Copyright IS a monopoly right. It is its only function and reason for being.
There is nothing inherently wrong with copyright as a legal principle, regardless of technological progress.
The issue at hand is more how the right is exercised and, importantly, by whom (is the US claimant an exclusive licensee or assignee? Do they have cause of of action at all? If so, for *which* song titles?), than the right itself: for the right to be exercised (enforced), it must be infringed in the first place.
Circumstances will always dictate whether there is infringement or not and, as with any other legal principle (with/without a technological angle), case law will be consulted -and made- for the case to be decided on its facts.
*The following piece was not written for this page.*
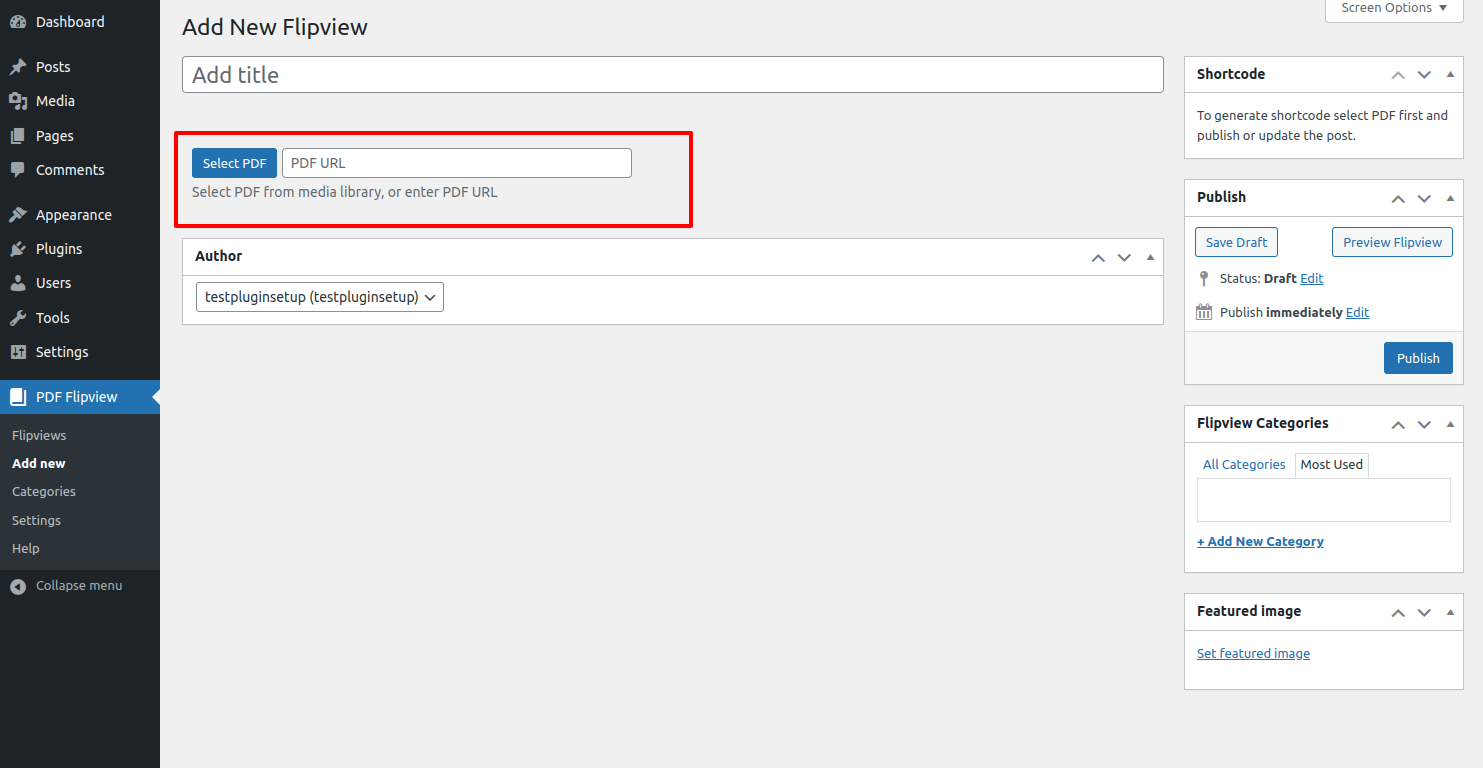
Task: Switch to the All Categories tab
Action: coord(1244,465)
Don't know about you, but I wouldn't want my works to be copied willy-nilly by all and sundry for whatever purpose, without at least an opportunity to decide what type of copying, by whom and on what terms (infringement exceptions, e.g. the US Fair Use principle etc , accepted of course). Couldn't do that without copyright, because there wouldn't be any rights in the works in the first place.
I can see the legal merit of the argument (just!), but the lawsuit appears ill-addressed to me: in the context of "public performance", the infringer appears to be the mobile phone owner (and/or the venue in which the ringtone is played, as joint tortfeasor with the mobile phone owner), not the Telco.